[Problem details]: Whichever lines include the word "arquitetura", copy them as they appear in the data.

╭─ Provided records

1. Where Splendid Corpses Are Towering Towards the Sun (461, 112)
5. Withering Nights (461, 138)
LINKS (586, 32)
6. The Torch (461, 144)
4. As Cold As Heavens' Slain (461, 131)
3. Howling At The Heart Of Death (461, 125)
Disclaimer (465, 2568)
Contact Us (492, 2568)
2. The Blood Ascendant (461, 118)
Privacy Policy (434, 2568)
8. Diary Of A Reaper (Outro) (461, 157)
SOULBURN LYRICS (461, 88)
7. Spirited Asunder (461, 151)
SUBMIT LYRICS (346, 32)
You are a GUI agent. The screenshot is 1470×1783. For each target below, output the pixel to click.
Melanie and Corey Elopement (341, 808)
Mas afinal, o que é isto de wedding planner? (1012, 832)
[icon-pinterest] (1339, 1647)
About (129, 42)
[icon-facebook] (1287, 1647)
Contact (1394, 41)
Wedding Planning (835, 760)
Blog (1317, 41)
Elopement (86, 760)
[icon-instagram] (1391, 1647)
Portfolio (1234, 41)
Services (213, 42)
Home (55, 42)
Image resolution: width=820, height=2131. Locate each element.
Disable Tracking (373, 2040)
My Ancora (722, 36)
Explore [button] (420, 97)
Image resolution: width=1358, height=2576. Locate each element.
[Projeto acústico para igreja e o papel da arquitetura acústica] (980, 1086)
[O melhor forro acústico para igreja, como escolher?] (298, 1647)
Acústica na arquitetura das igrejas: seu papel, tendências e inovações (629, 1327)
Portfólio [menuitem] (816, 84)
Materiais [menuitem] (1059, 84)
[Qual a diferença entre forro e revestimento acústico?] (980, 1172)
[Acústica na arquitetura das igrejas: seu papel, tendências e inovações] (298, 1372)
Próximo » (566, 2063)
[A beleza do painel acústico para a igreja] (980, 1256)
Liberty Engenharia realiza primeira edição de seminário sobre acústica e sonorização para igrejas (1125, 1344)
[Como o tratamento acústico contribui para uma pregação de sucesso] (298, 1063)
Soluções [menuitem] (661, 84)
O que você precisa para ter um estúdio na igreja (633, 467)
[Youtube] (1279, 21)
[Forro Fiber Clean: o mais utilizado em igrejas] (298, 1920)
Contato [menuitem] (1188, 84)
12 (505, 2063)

╰─

[Solution to the problem]:
[Projeto acústico para igreja e o papel da arquitetura acústica] (980, 1086)
Acústica na arquitetura das igrejas: seu papel, tendências e inovações (629, 1327)
[Acústica na arquitetura das igrejas: seu papel, tendências e inovações] (298, 1372)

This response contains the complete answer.